ML Platform Meetup: Infra for Contextual Bandits and Reinforcement Learning

Infrastructure for Contextual Bandits and Reinforcement Learning — theme of the ML Platform meetup hosted at Netflix, Los Gatos on Sep 12, 2019.

Contextual and Multi-armed Bandits enable faster and adaptive alternatives to traditional A/B Testing. They enable rapid learning and better decision-making for product rollouts. Broadly speaking, these approaches can be seen as a stepping stone to full-on Reinforcement Learning (RL) with closed-loop, on-policy evaluation and model objectives tied to reward functions. At Netflix, we are running several such experiments. For example, one set of experiments is focussed on personalizing our artwork assets to quickly select and leverage the “winning” images for a title we recommend to our members.

As with other traditional machine learning and deep learning paths, a lot of what the core algorithms can do depends upon the support they get from the surrounding infrastructure and the tooling that the ML platform provides. Given the infrastructure space for RL approaches is still relatively nascent, we wanted to understand what others in the community are doing in this space.

This was the motivation for the meetup’s theme. It featured three relevant talks from LinkedIn, Netflix and Facebook, and a platform architecture overview talk from first time participant Dropbox.

Slides

After a brief introduction on the theme and motivation of its choice, the talks were kicked off by Kinjal Basu from LinkedIn who talked about Online Parameter Selection for Web-Based Ranking via Bayesian Optimization. In this talk, Kinjal used the example of the LinkedIn Feed, to demonstrate how they use bandit algorithms to solve for the optimal parameter selection problem efficiently.

He started by laying out some of the challenges around inefficiencies of engineering time when manually optimizing for weights/parameters in their business objective functions. The key insight was that by assuming a latent Gaussian Process (GP) prior on the key business metric actions like viral engagement, job applications, etc., they were able to reframe the problem as a straight-forward black-box optimization problem. This allowed them to use BayesOpt techniques to solve this problem.
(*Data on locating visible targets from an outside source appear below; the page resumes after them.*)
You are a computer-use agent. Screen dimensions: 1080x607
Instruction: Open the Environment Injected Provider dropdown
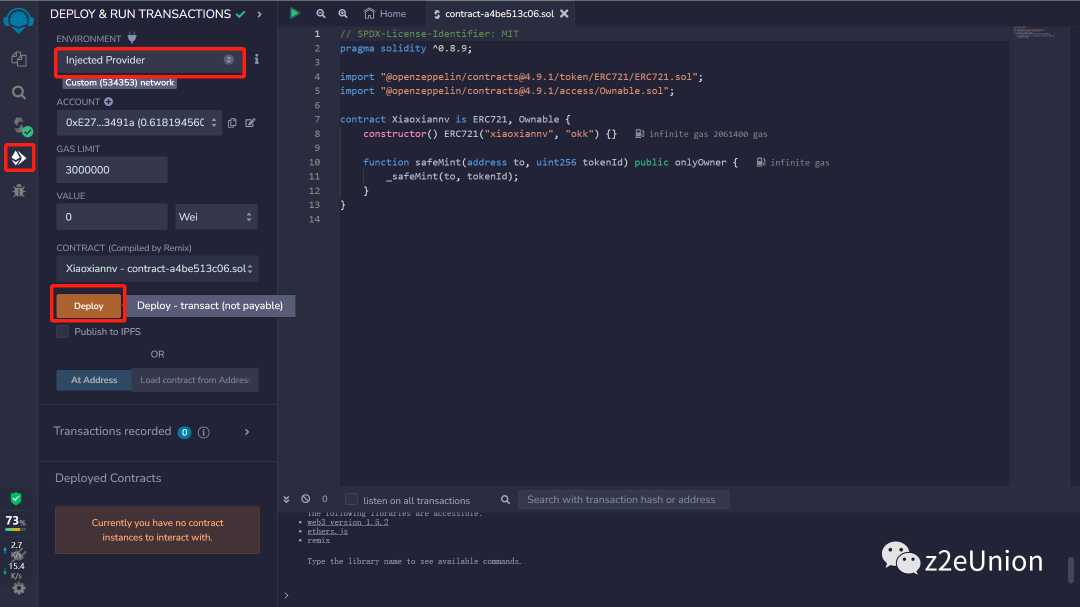[149, 61]
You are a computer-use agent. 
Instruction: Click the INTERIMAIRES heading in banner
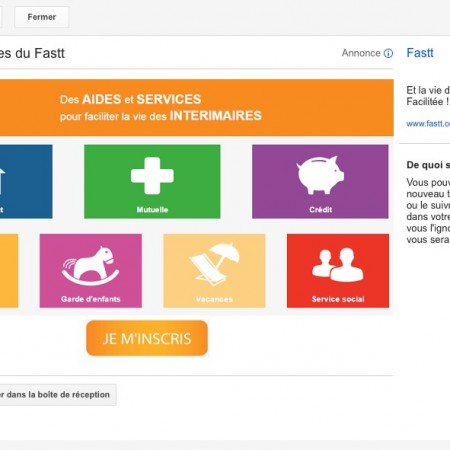click(x=216, y=116)
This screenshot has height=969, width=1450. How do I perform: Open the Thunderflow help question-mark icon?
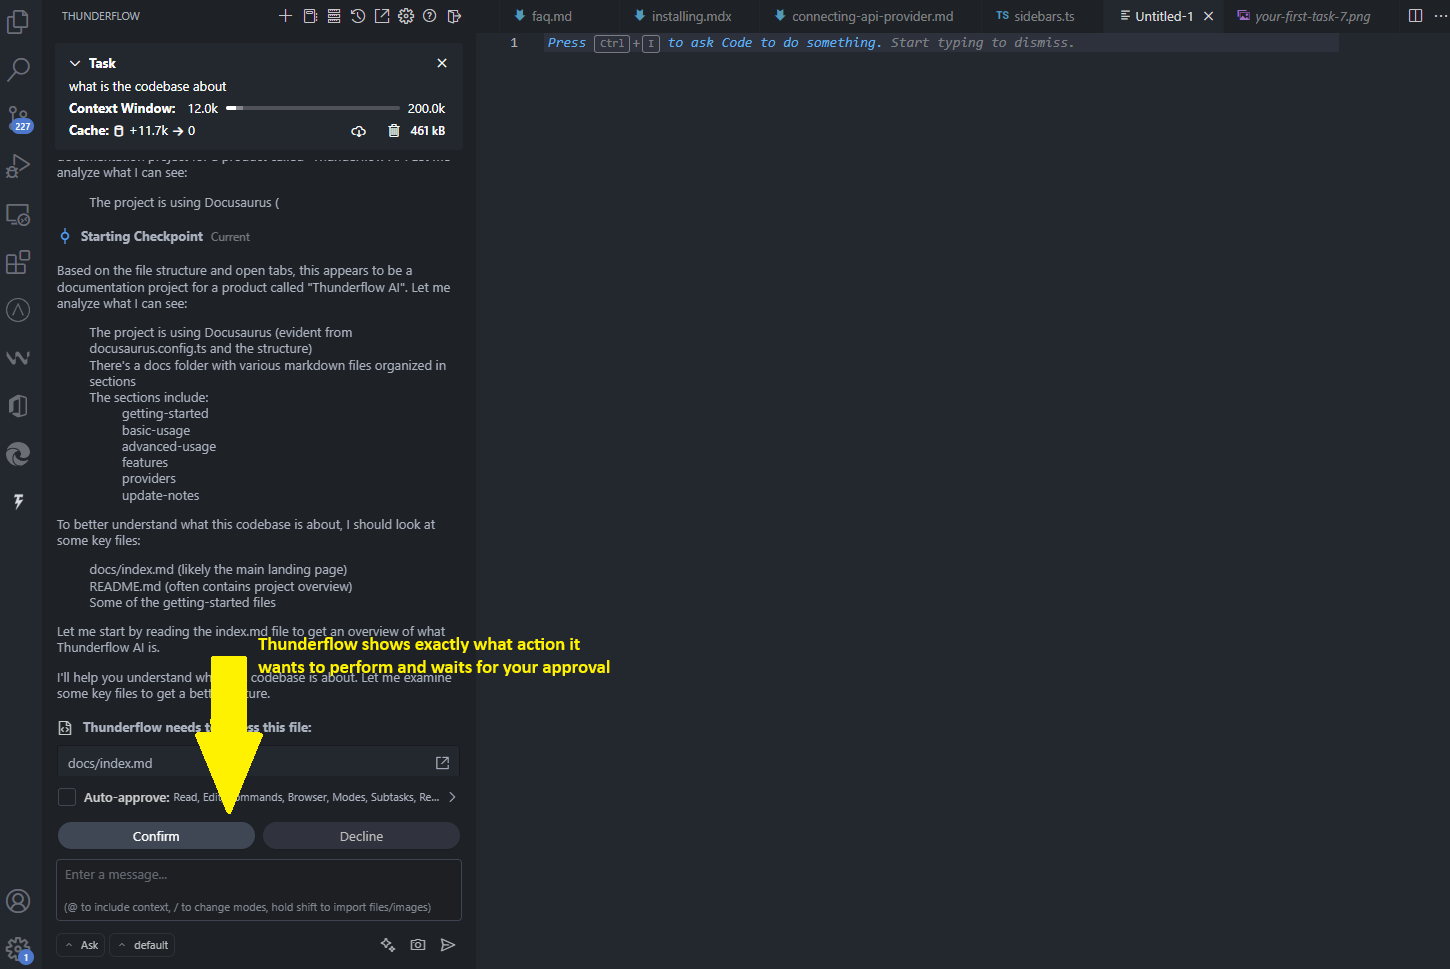click(x=430, y=15)
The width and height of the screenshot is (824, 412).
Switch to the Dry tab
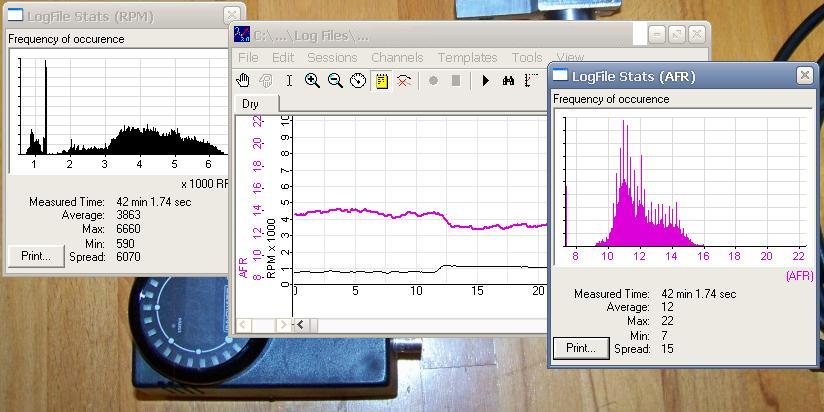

The algorithm used to solve this reformulated optimization problem is a popular E/E technique known as Thompson Sampling. He talked about the infrastructure used to implement this. They have built an offline BayesOpt library, a parameter store to retrieve the right set of parameters, and an online serving layer to score the objective at serving time given the parameter distribution for a particular member.

He also described some practical considerations, like member-parameter stickiness, to avoid per session variance in a member’s experience. Their offline parameter distribution is recomputed hourly, so the member experience remains consistent within the hour. Some simulation results and some online A/B test results were shared, demonstrating substantial lifts in the primary business metrics, while keeping the secondary metrics above preset guardrails.

He concluded by stressing the efficiency their teams had achieved by doing online parameter exploration instead of the much slower human-in-the-loop manual explorations. In the future, they plan to explore adding new algorithms like UCB, considering formulating the problem as a grey-box optimization problem, and switching between the various business metrics to identify which is the optimal metric to optimize.

Netflix

Slides

The second talk was by Netflix on our Bandit Infrastructure built for personalization use cases. Fernando Amat and Elliot Chow jointly gave this talk.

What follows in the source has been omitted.